» Data extracts
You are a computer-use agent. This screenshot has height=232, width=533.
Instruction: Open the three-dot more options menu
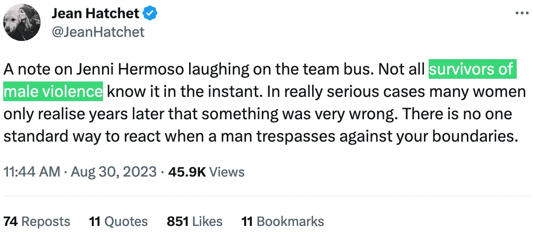coord(522,14)
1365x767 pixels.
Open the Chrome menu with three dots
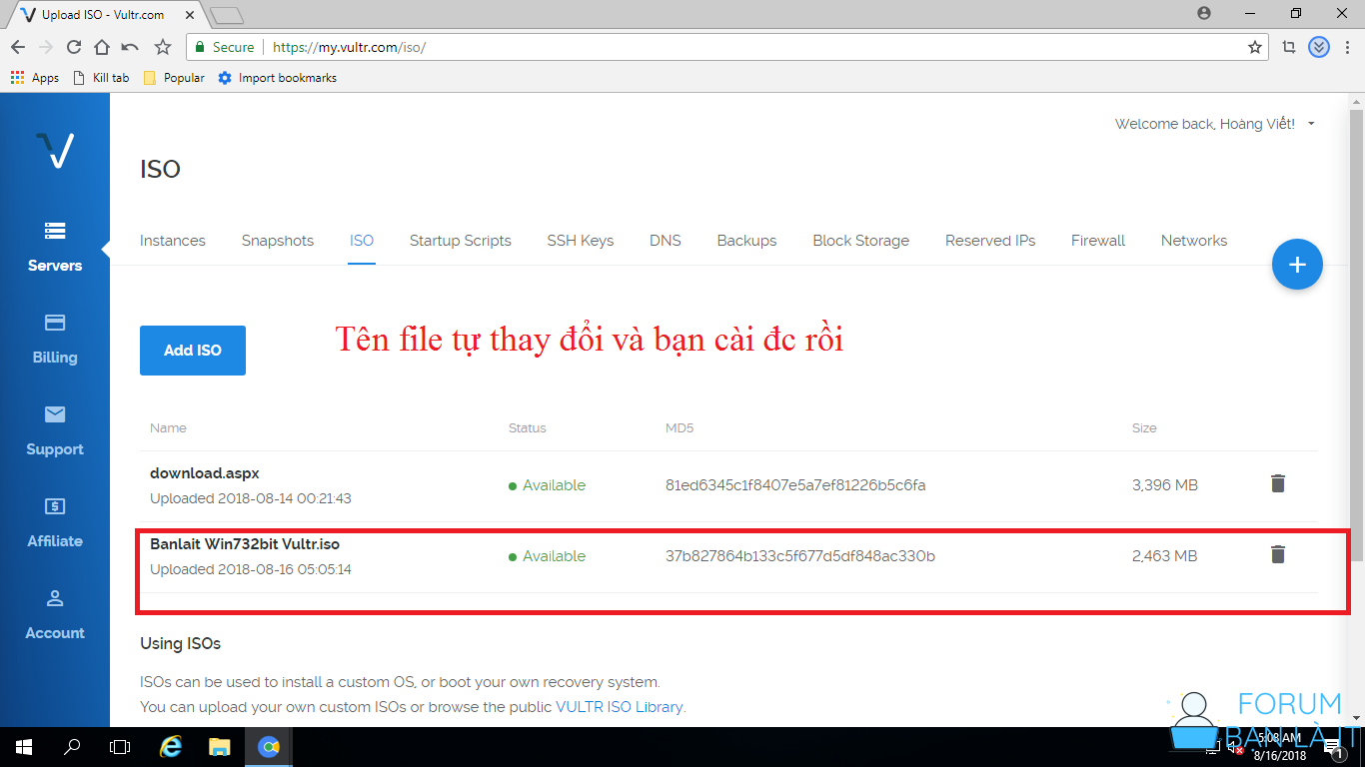(1347, 47)
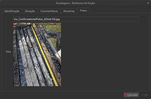Click the red prohibition icon on Cancelar

tap(126, 95)
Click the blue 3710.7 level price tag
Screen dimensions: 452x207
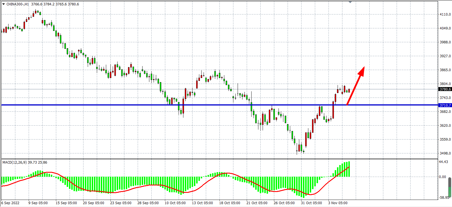[445, 105]
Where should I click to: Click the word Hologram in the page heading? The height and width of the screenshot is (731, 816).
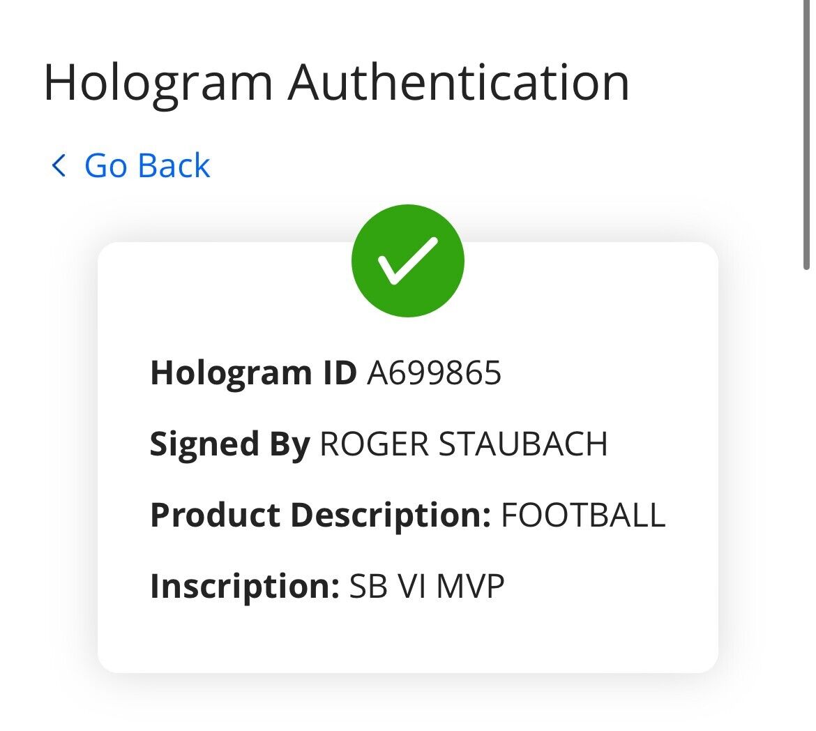pyautogui.click(x=158, y=82)
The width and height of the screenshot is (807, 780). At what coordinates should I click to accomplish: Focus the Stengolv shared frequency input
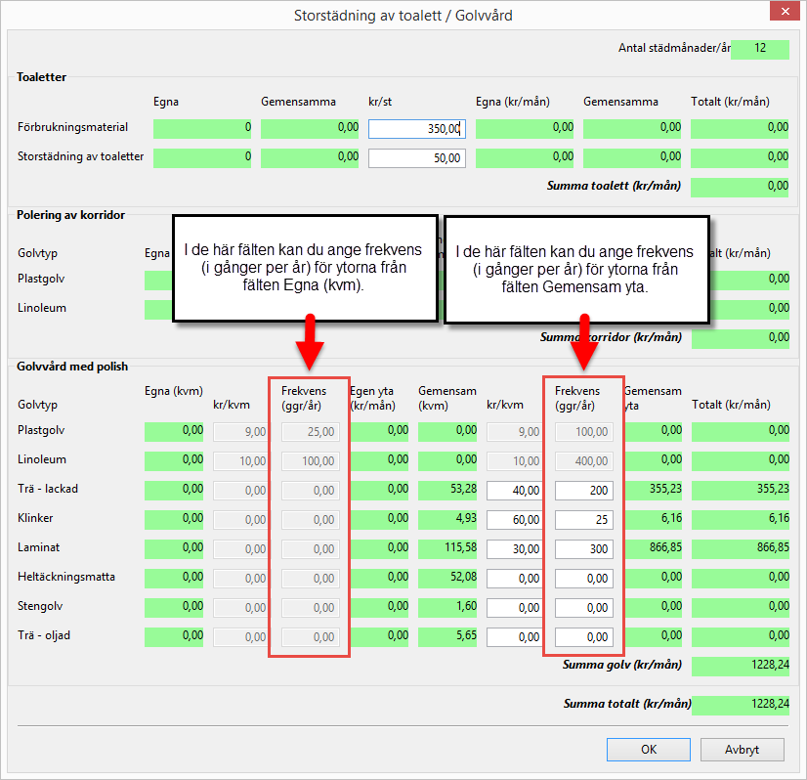[x=583, y=608]
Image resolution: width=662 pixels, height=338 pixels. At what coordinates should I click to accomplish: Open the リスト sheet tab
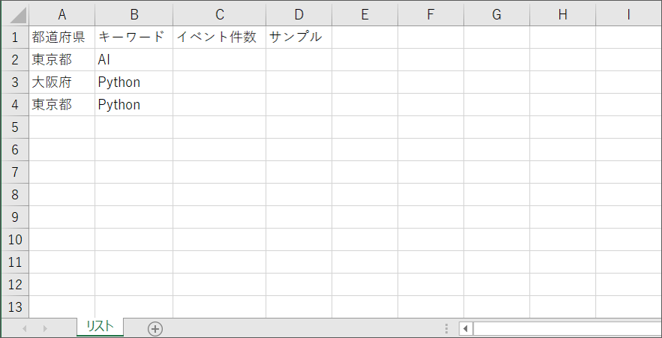tap(100, 326)
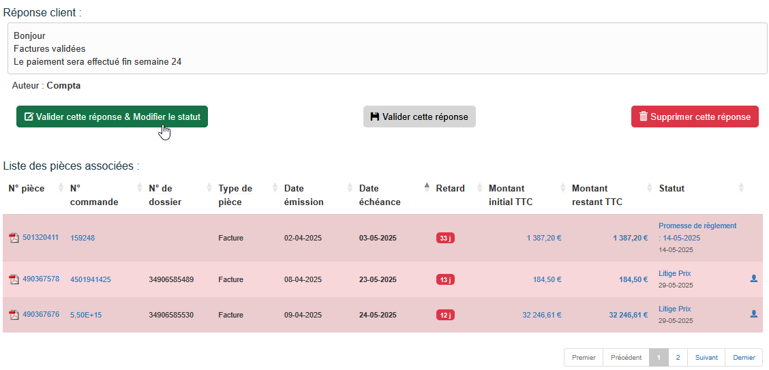The width and height of the screenshot is (769, 370).
Task: Open PDF icon for invoice 490367676
Action: point(14,315)
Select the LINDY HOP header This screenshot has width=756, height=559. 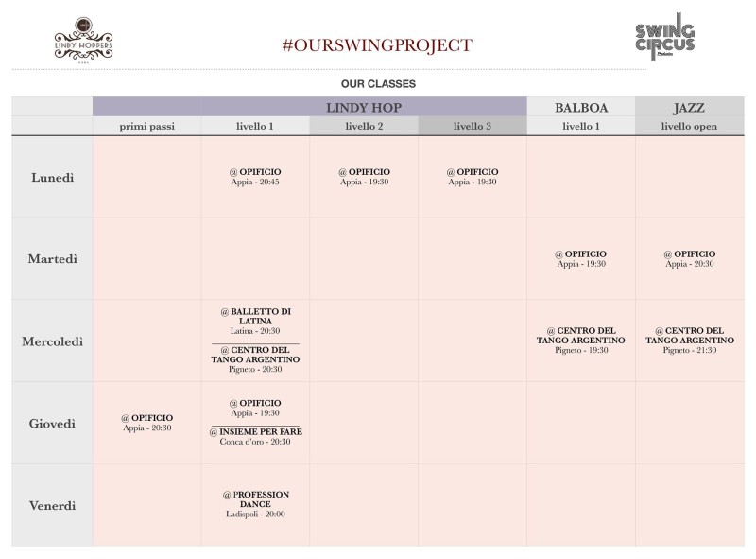(364, 107)
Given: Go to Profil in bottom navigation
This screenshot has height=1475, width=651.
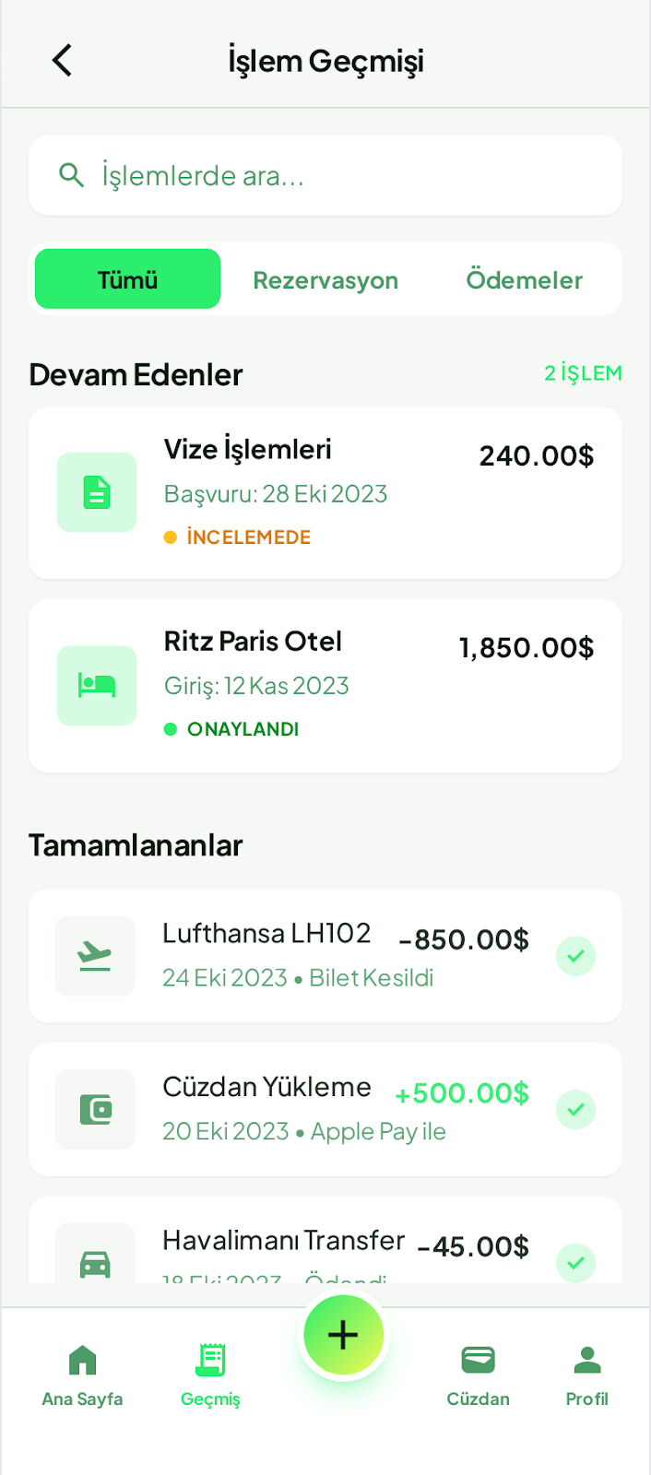Looking at the screenshot, I should [586, 1375].
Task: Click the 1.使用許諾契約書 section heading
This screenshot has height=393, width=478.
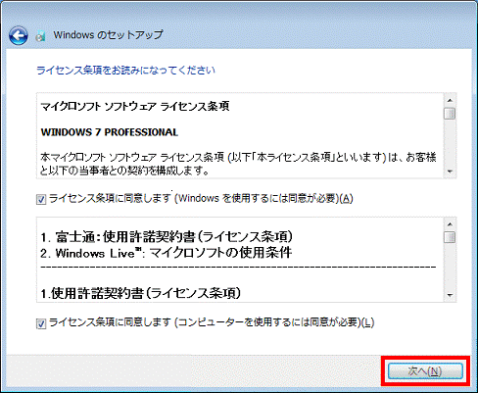Action: 141,293
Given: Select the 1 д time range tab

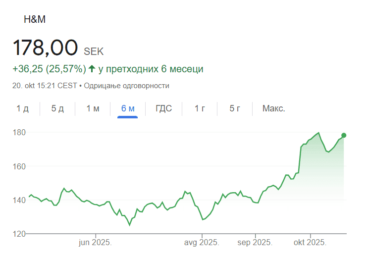Looking at the screenshot, I should click(x=23, y=108).
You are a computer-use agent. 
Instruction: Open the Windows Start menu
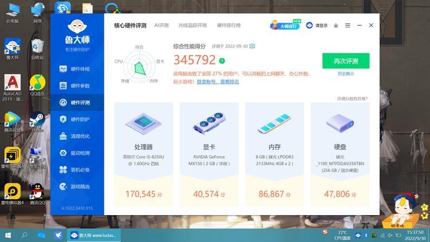point(8,235)
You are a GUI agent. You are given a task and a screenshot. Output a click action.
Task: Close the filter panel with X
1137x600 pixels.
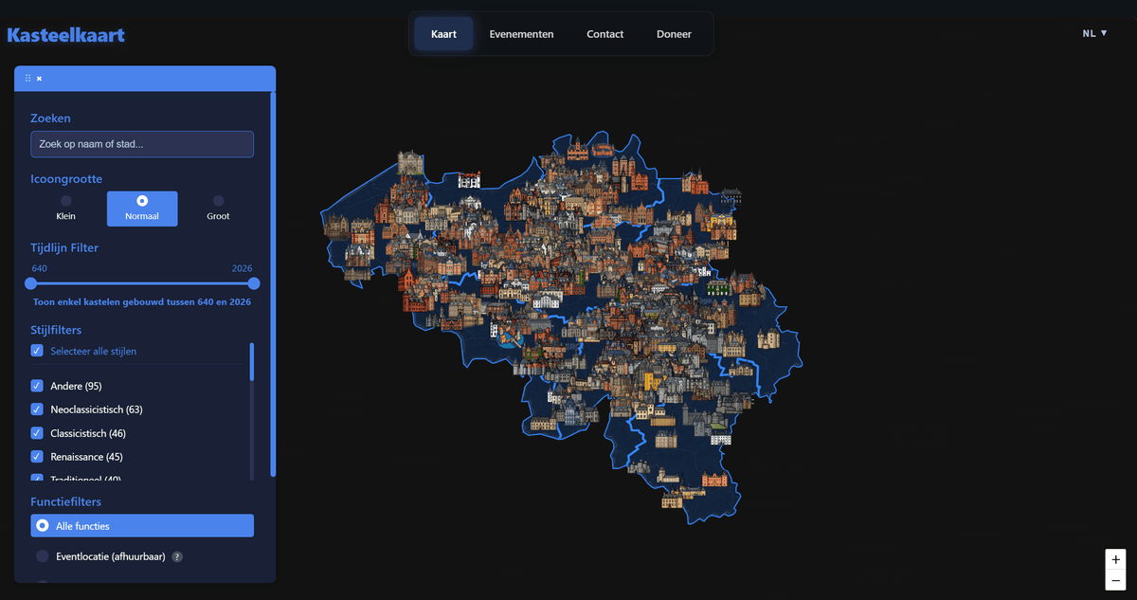[39, 79]
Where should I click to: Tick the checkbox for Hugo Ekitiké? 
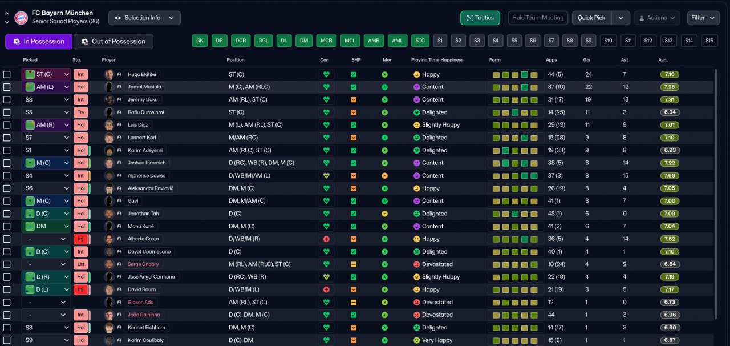(7, 74)
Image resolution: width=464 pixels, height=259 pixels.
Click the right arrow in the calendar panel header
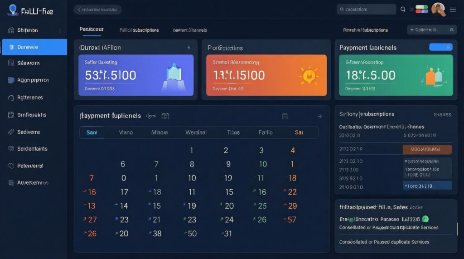click(x=319, y=116)
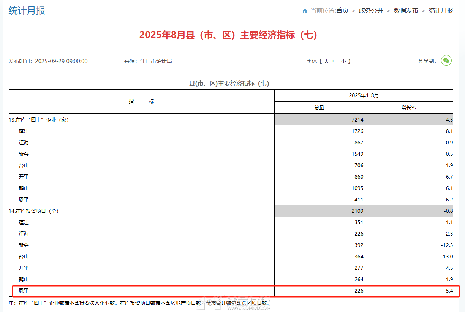The height and width of the screenshot is (312, 465).
Task: Click the red article title 2025年8月县(市、区)主要经济指标
Action: tap(228, 35)
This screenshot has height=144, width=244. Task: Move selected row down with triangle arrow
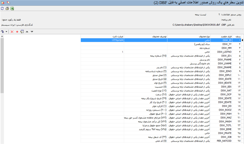[x=32, y=32]
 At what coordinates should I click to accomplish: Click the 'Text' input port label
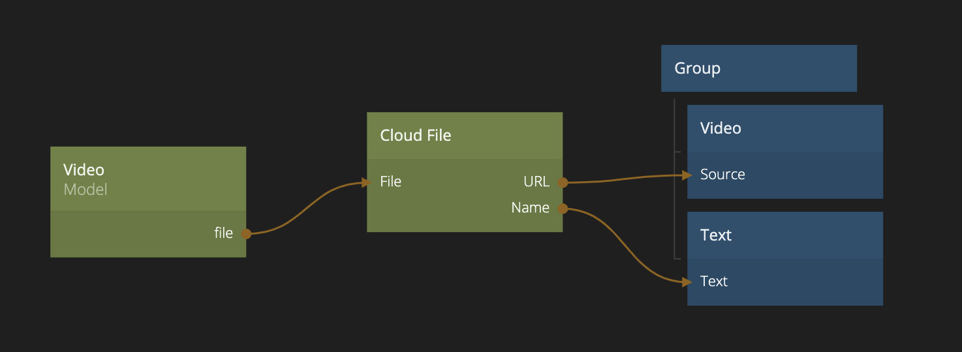(714, 282)
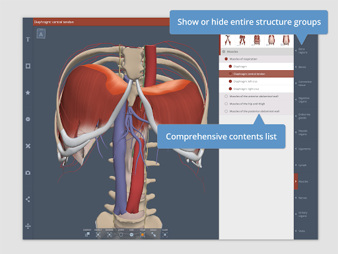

» Work request
Check each line above for the string "computer" and copy those that have it.

» Solved problem
You are a computer-use agent. This screenshot has height=232, width=533.
You are a computer-use agent. 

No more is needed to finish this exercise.